Updated: Sep 28, 2020
So, you have a concept for a software application. Perhaps you have a small team that includes a developer who has made use of open source to create a working prototype. Before doing much else, think about taking the time to professionalize your project, to support it with fundamentals.
This is the fun, externally facing part. You are going to want to create a Product Vision statement. Make it short. Who is going to buy your product? Who are the users? Whose needs is the application going to satisfy? What are the attributes of your application that satisfy those needs? How does your product compare against existing applications? Does your product have unique selling points? How are you going to deliver the product? What is the price? What is your target timeframe and budget to get to a beta launch?
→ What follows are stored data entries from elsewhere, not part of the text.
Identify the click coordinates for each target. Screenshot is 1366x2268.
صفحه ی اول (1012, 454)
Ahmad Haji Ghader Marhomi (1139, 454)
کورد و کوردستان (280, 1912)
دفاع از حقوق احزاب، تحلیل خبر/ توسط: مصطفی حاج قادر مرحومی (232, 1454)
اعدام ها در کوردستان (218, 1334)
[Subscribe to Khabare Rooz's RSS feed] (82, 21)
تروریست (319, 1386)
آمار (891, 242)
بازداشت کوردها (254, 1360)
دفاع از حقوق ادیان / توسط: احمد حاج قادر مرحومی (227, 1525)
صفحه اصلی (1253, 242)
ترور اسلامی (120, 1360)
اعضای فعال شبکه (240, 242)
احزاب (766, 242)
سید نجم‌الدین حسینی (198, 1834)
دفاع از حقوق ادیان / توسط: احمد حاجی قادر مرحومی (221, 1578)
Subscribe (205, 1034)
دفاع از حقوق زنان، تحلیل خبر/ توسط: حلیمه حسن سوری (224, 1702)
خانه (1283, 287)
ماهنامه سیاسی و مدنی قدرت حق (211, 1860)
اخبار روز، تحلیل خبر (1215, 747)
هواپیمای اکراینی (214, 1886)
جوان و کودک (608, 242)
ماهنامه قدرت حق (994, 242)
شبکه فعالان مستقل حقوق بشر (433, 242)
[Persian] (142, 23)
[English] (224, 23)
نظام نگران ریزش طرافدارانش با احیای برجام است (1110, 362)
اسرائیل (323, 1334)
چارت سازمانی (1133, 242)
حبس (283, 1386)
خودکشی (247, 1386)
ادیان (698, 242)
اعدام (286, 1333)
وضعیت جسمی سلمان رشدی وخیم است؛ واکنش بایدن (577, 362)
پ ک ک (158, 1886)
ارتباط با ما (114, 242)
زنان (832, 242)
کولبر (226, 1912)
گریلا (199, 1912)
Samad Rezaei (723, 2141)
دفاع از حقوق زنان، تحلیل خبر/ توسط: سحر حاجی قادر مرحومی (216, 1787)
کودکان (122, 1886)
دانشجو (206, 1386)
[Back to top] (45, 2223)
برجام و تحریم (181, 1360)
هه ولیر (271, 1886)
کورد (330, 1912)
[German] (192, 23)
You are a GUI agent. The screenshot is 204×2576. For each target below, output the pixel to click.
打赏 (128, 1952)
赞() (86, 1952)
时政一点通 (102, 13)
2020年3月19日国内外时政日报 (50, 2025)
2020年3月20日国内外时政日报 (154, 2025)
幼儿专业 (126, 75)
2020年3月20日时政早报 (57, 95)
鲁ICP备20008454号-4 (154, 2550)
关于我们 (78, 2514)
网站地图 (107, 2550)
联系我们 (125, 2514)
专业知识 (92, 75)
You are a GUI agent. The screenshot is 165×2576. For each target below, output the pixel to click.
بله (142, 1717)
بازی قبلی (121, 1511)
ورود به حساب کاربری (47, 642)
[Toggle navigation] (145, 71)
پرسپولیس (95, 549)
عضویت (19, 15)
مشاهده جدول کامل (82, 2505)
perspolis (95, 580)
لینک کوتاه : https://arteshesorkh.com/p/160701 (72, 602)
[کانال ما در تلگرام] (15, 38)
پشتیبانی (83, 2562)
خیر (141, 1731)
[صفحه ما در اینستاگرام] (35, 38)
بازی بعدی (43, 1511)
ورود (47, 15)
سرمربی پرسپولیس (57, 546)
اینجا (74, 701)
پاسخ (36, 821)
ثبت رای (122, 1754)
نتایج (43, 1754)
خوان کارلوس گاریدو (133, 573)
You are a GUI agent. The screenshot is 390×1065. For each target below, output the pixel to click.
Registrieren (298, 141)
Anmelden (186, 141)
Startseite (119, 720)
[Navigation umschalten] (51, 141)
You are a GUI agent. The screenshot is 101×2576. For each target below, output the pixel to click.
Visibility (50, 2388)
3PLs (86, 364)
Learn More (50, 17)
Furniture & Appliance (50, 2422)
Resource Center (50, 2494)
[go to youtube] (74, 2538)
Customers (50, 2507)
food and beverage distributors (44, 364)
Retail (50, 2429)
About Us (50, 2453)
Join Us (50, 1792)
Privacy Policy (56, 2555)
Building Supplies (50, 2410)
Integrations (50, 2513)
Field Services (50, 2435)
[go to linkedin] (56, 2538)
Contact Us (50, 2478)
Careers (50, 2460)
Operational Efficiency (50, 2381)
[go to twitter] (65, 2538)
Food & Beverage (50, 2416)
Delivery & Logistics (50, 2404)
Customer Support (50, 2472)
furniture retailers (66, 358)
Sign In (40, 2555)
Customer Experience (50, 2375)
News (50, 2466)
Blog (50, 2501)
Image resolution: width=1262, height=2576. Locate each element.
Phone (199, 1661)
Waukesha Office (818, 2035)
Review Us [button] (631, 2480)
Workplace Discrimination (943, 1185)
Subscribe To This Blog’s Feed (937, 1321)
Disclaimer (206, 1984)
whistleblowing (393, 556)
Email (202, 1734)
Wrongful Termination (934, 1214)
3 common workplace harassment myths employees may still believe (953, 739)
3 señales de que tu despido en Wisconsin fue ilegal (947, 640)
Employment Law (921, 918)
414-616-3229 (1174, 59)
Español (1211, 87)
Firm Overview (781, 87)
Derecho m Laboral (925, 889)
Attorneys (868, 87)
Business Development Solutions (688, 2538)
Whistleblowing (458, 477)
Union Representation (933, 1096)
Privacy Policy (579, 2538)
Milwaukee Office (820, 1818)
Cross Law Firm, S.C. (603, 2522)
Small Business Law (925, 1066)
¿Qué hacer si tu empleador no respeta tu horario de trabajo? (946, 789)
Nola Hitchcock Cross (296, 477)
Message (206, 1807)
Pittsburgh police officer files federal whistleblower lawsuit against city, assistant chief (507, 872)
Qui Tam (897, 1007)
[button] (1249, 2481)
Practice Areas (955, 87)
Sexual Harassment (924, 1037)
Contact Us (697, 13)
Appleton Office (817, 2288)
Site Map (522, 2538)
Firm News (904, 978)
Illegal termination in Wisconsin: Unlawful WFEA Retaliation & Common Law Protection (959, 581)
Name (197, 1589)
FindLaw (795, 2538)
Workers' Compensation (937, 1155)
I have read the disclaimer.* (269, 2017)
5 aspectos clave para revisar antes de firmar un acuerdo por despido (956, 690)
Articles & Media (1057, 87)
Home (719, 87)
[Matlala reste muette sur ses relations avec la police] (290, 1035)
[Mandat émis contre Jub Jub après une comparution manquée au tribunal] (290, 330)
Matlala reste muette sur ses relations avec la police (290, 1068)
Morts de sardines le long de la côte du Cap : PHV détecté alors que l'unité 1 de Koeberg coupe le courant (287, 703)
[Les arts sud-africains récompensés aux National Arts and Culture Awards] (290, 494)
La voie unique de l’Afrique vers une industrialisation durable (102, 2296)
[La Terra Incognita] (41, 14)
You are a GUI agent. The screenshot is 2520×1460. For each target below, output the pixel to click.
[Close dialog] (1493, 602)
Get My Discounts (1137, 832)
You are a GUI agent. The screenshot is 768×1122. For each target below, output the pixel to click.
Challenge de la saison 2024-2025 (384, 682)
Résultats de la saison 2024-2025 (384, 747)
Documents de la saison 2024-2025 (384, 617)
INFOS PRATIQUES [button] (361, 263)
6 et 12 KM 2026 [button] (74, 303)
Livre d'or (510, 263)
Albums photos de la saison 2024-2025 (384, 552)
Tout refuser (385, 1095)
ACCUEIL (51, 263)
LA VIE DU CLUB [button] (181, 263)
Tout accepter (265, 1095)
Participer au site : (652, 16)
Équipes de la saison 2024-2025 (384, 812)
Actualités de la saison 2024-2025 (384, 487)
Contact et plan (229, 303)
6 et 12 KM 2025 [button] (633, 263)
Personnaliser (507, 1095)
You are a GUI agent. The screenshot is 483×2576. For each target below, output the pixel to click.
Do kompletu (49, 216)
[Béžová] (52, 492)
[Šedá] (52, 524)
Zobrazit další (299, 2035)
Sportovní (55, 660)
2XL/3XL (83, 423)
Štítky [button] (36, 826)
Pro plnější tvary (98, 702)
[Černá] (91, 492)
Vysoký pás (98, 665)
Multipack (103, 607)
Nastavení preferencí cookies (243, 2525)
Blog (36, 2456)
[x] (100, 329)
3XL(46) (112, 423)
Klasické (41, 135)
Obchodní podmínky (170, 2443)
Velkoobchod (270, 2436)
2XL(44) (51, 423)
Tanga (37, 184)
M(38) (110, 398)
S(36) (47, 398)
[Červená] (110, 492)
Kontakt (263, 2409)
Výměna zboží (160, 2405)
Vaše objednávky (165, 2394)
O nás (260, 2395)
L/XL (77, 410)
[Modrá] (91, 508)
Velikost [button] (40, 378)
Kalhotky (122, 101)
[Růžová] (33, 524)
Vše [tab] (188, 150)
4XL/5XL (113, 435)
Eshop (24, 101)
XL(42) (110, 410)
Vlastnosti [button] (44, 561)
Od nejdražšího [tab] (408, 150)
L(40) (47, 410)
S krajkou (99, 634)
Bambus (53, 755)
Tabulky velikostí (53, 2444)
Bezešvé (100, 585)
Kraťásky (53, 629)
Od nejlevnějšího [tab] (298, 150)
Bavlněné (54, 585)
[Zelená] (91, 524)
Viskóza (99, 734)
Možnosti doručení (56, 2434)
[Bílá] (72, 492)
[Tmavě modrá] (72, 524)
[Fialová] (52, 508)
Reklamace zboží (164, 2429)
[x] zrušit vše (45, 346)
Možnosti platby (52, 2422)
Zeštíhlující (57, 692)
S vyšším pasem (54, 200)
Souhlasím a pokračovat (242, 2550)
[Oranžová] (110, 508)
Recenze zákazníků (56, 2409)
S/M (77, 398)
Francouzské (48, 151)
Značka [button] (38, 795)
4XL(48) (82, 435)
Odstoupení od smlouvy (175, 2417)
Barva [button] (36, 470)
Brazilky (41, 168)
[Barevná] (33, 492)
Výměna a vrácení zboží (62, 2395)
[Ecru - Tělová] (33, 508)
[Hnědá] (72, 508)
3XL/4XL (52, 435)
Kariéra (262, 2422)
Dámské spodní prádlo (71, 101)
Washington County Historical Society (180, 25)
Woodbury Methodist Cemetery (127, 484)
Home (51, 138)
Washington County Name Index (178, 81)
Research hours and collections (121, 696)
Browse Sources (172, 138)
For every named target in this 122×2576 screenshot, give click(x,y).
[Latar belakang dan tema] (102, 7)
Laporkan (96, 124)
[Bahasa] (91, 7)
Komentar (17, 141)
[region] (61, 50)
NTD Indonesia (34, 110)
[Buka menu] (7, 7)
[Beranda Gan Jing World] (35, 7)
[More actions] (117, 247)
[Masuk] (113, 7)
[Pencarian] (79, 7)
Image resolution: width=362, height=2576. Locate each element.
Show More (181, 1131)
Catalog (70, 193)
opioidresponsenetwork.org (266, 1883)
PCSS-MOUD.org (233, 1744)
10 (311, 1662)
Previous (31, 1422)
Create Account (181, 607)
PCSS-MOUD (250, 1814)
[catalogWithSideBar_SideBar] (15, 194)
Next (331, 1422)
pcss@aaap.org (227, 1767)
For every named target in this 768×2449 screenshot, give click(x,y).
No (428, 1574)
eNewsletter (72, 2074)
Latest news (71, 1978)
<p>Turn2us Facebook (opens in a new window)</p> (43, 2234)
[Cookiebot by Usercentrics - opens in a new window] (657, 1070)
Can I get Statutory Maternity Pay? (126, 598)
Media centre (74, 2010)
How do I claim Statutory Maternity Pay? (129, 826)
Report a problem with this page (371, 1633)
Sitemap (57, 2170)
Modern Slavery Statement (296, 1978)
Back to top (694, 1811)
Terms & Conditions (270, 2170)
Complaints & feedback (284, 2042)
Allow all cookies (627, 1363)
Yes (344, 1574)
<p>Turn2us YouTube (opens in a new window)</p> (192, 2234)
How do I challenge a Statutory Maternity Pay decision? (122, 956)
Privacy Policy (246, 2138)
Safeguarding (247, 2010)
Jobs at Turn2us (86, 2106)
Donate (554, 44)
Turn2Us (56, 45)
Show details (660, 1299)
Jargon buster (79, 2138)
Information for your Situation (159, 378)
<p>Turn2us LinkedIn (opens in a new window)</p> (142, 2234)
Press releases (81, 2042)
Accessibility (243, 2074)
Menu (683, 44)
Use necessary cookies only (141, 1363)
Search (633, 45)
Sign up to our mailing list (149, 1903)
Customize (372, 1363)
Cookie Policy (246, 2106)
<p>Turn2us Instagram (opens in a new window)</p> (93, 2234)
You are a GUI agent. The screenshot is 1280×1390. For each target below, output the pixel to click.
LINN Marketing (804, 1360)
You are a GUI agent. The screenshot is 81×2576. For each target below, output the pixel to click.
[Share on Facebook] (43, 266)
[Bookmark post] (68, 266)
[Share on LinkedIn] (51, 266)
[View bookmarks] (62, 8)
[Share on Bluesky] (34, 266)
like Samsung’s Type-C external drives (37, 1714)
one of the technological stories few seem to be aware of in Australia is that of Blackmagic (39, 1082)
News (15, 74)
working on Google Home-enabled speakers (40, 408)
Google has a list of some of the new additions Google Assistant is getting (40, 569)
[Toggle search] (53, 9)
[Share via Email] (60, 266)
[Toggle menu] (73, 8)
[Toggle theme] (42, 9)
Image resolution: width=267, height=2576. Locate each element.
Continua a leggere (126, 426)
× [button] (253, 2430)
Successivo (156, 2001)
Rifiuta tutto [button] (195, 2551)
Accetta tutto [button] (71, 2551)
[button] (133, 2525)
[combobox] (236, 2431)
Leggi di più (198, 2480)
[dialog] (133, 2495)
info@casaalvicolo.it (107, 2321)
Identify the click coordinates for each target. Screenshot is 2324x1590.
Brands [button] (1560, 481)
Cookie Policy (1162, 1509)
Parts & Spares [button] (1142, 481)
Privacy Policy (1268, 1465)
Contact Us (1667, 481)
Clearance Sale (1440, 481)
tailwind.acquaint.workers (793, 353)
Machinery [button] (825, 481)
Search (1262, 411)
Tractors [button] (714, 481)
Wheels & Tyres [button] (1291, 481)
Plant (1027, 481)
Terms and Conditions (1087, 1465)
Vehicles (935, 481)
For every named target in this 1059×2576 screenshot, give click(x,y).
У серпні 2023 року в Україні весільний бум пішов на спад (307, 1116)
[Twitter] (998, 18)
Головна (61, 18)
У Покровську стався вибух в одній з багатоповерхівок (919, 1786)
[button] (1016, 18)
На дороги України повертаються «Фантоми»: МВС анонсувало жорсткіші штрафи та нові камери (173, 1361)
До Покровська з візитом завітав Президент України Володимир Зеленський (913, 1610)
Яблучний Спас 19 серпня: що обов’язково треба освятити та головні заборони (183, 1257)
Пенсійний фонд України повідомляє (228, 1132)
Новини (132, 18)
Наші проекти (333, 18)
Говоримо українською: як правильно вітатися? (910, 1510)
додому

Consider a few tools, deliverables, artifacts to help create the vision for your product. Elevator pitches to different users. A business model that highlights potential tradeoffs your company may have to make. Create a blog entry, or a press release. What do you want people to hear about your application? Create a prototype. If you are in alpha or have a beta running, then get feedback from your users. Give names, identities to your different users. Describe how your product will influence their lives. What about a product roadmap, and release plan? Create a parking lot.
This is the hard, internally facing part. Look to define the different ways your internal processes support quality. Think simple, light policies that describe such attributes as reliability, efficiency, maintainability, testability, flexibility, etc. Quantitatively measure one or two. Create standards; can you defend the status of your application against them? From the perspectives of production and customer satisfaction, what is the performance of your development process? Can you defend what (and why) you sacrifice when project variables (scope, schedule, resources, quality) change? It’s a closed system – if one gets bigger, the other gets smaller. How do you intend to define process variation? How do you manage defects? Verification and validation? Have you started the process of automating testing? Do you have the cost of Quality built into your financials; it’s ~50% of your development budget. When you deploy, keep in mind that the tactical portion is 3-10x more expensive in both time and cost than the design phase.
If you really do the above well, it should take about three months of dedicated effort. Afterwards, your project should feel different, more substantial. Answers are quick and defensible. This is my definition of ideation - it's practical, difficult, and rare in completion.